● **Your instructions**
From the records below, copy the lines that include "agent".

--- Material for this task ---

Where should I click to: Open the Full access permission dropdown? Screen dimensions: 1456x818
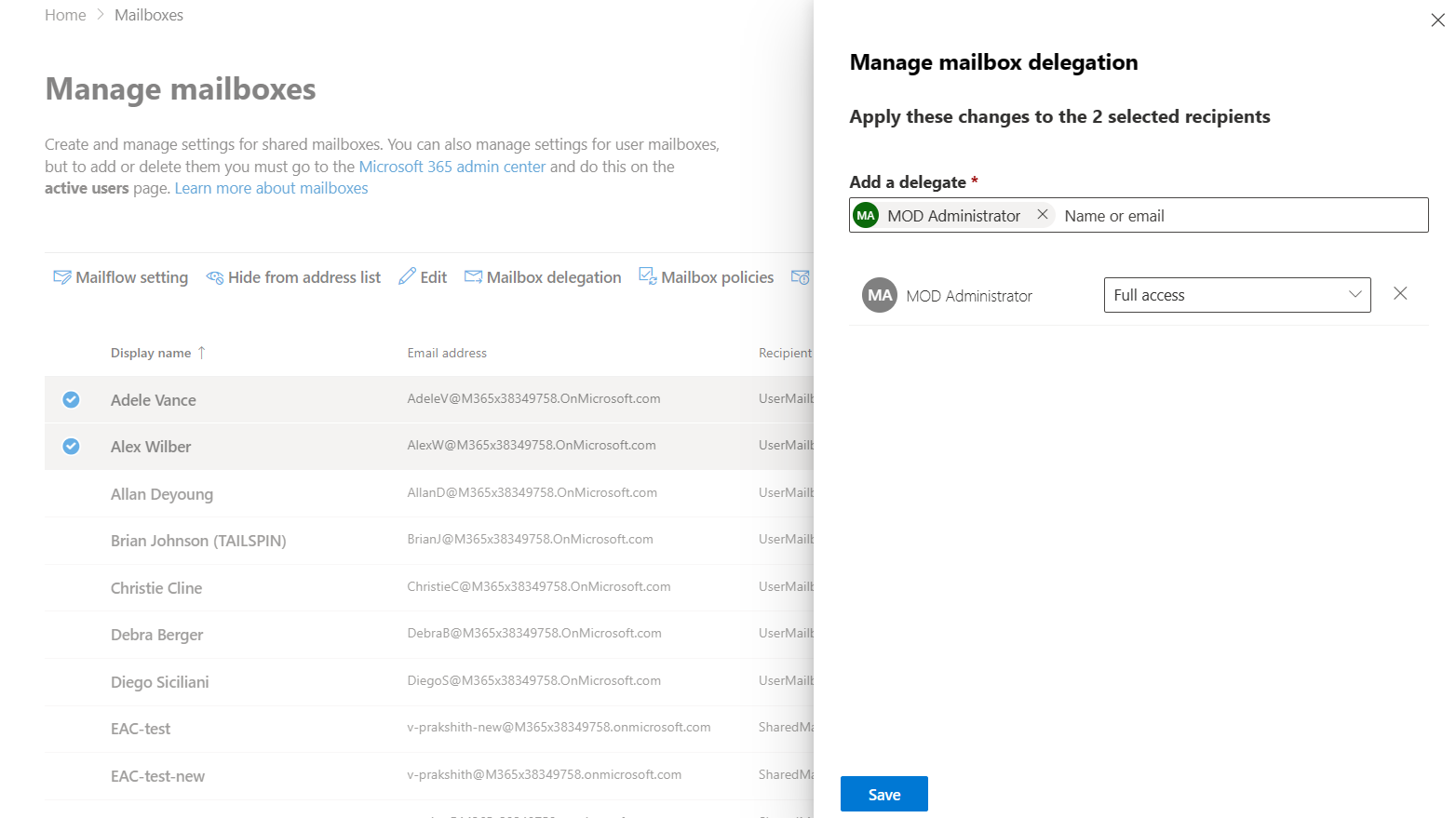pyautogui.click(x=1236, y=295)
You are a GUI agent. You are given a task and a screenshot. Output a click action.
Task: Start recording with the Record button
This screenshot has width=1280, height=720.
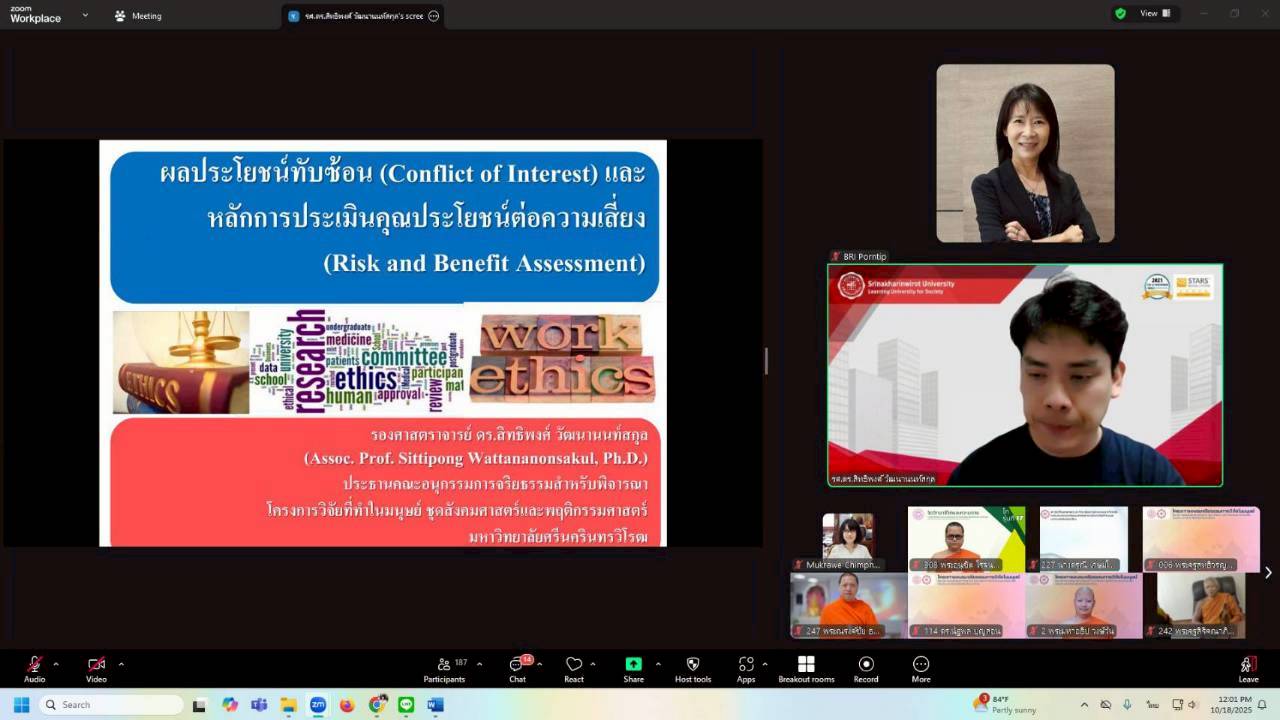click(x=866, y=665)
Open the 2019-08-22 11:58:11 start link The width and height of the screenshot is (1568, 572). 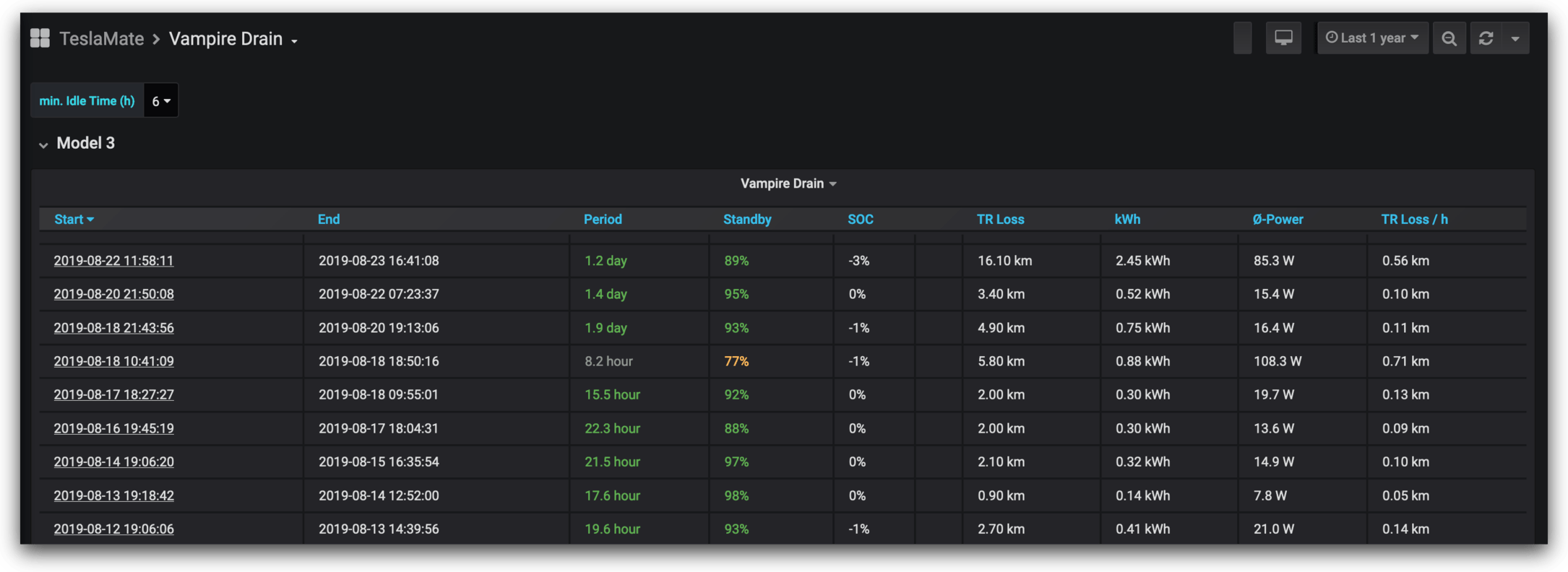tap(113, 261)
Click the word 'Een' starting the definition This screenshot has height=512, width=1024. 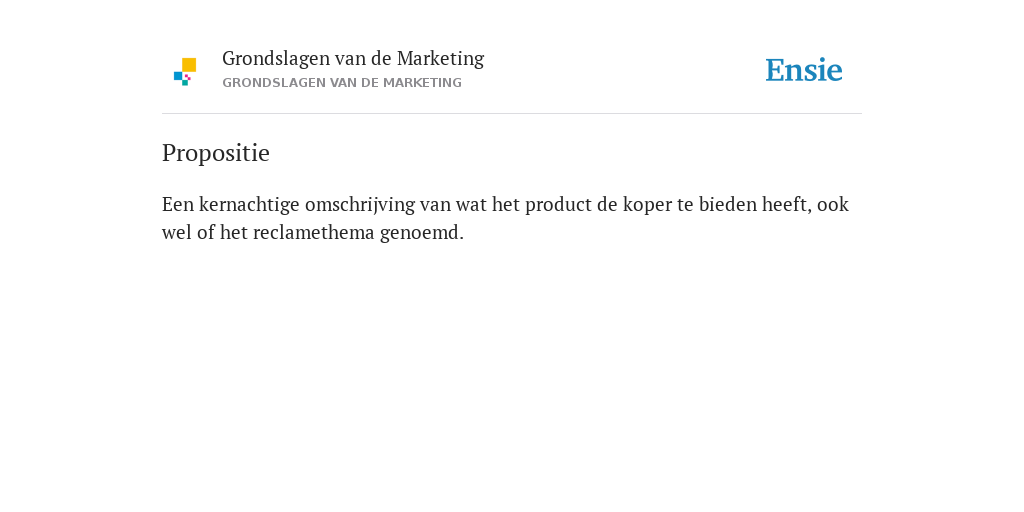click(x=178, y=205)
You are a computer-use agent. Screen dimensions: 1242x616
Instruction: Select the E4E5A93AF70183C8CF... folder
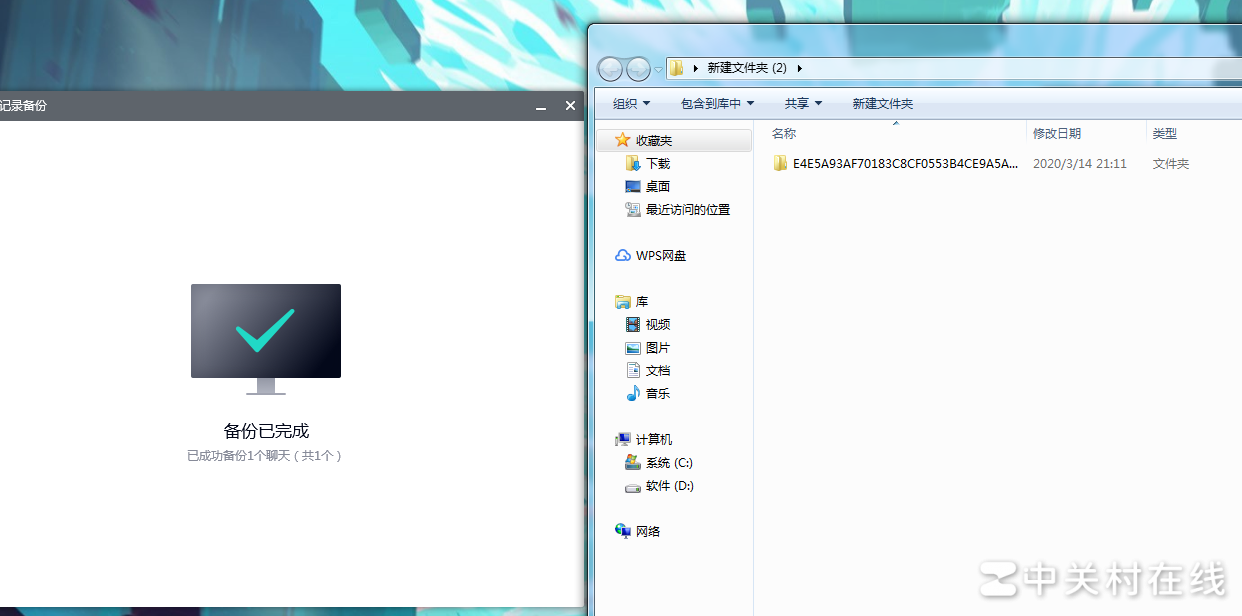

---
--- Material for this task ---

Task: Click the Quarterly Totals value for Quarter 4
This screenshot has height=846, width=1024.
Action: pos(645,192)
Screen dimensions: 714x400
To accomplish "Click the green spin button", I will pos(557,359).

---
--- Material for this task ---

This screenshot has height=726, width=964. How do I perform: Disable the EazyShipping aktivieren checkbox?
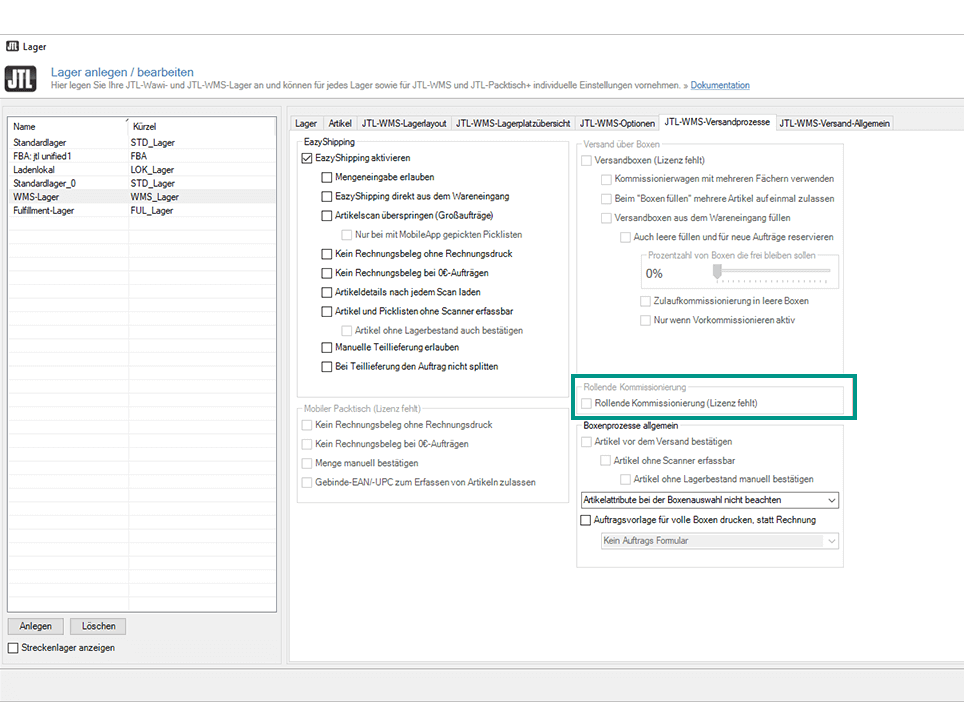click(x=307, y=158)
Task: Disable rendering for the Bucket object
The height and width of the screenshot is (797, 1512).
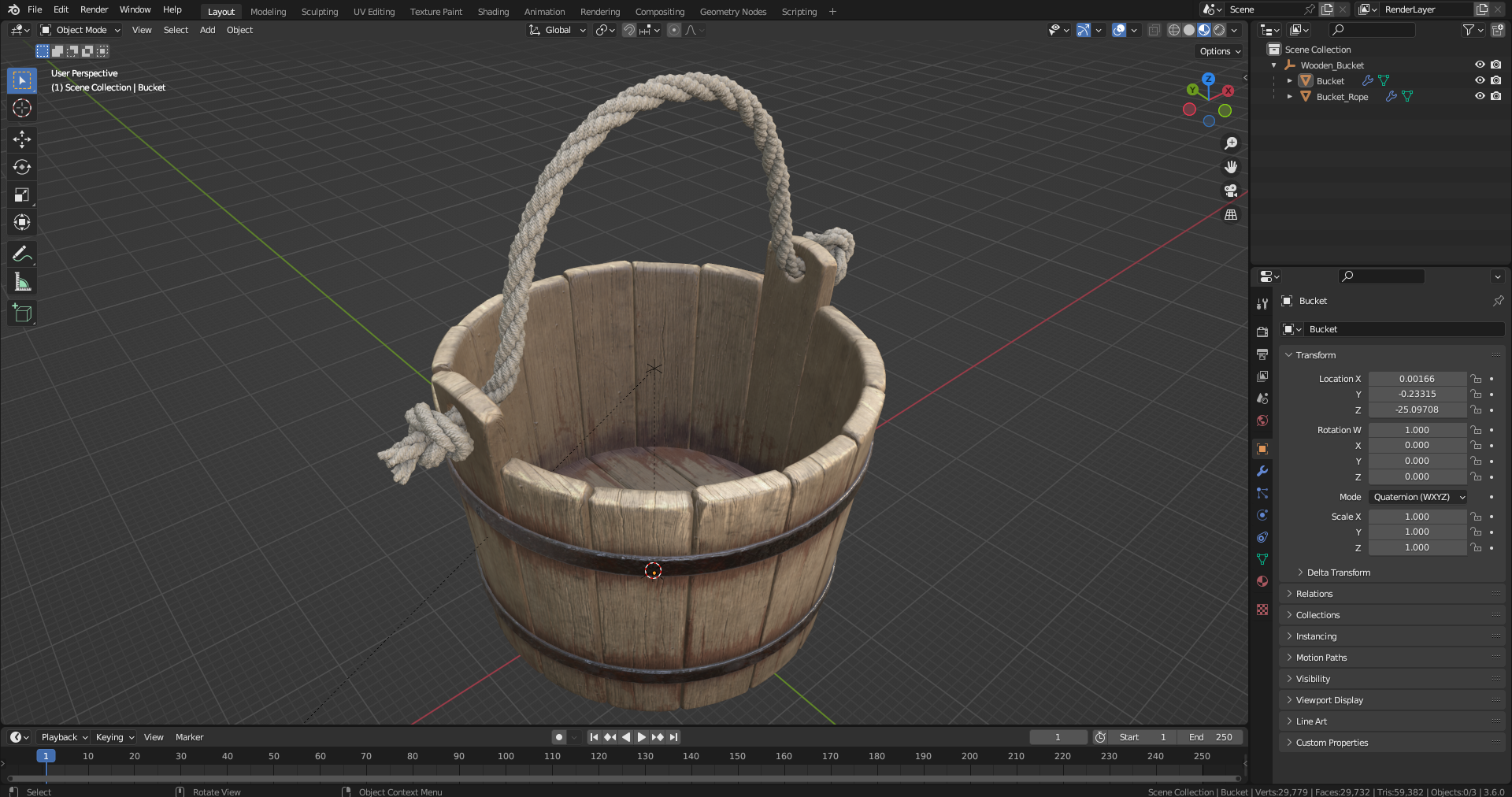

---

● **Answer section**
You are a GUI agent. You are given a task and a screenshot. Output a click action.
You are a computer-use agent. Screen dimensions: 1242x616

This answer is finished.